Tracking a solvation process step by step
Chemists of Ruhr-Universität Bochum have tracked with unprecedented spatial resolution how individual water molecules attach to an organic molecule. They used low-temperature scanning tunneling microscopy to visualize the processes at a scale smaller than one nanometre. This allowed them to investigate the phenomena of hydrophilicity and hydrophobicity at the molecular level, i.e. why certain parts of organic molecules attract or repel water.
"The results are an important step on the path to understanding solvation processes, that is, how substances dissolve in water," explains Karsten Lucht of the Bochum Chair of Physical Chemistry I. He reports the results with the team led by Prof Dr. Karina Morgenstern and colleagues from the Chair of Organic Chemistry II in the journal Angewandte Chemie. The scientists cooperate in the excellence cluster Ruhr Explores Solvation, or Resolv for short.
The aim of the cluster is to understand how solvents affect the reactions in solution and the use of solvents to control reactions.
Tracking water accumulation step by step
As an organic molecule, the researchers used an azo dye that consists of two carbon rings with attached functional groups that are polar, i.e. slightly positively or negatively charged.
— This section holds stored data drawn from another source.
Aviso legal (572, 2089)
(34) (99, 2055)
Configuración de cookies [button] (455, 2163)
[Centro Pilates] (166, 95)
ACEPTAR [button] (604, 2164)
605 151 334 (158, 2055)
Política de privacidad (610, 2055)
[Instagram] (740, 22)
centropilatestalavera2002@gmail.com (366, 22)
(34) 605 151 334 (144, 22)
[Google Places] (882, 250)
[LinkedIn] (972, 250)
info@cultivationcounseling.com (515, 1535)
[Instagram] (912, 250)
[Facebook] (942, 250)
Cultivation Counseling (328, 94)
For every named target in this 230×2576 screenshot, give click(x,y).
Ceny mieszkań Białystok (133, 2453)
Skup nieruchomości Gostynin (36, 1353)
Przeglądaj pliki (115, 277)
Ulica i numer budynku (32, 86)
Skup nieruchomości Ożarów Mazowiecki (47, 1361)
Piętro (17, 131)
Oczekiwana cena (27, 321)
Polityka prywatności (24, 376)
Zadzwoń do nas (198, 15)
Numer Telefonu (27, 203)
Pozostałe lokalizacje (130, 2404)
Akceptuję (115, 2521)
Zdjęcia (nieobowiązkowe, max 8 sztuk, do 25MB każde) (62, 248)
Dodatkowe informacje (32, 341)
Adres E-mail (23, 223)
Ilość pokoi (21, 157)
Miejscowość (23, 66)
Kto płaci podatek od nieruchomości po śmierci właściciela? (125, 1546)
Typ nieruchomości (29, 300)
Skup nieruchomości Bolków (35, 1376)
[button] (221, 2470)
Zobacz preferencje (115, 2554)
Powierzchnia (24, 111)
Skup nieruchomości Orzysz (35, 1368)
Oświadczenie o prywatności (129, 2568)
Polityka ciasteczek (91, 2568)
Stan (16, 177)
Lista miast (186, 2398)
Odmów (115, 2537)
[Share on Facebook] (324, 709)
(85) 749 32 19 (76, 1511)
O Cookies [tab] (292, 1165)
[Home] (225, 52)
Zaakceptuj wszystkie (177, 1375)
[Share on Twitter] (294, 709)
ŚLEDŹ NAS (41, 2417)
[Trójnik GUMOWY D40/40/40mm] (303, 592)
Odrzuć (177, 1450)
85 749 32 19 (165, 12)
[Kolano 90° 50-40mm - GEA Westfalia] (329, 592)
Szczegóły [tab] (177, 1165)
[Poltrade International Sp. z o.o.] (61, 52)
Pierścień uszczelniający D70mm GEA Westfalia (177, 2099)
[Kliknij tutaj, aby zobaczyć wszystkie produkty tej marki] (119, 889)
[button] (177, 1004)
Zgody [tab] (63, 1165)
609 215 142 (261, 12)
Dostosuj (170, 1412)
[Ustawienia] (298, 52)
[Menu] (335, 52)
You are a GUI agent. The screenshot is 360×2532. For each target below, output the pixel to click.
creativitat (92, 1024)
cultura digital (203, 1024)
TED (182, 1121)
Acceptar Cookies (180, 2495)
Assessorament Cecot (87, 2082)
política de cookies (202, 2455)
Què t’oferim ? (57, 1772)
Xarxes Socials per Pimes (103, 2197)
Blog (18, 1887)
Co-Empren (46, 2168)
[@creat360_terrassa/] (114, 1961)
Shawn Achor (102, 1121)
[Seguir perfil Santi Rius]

They deposited the molecules on a gold single crystal and cooled the system to six Kelvin. Then they added individual water molecules step by step and observed where these attached to the dye.
The first water molecules preferred to attach themselves to the polar functional groups. When the researchers increased the amount of water, the newly added molecules attached themselves to the water molecules that were already bonded. "Our experiments show that hydrophilicity and hydrophobicity can be traced back to molecular level," says Karina Morgenstern. The water molecules avoided non-polar areas of the molecule, polar areas were preferred.
Three complementary procedures
The processes that were observed here with scanning tunneling microscopy are usually investigated spectroscopically or with molecular dynamic simulations. However, the first method does not provide spatial information, and the latter is based on assumptions due to the size of the system. "Every method has its value," explains Karsten Lucht. "The three approaches complement each other."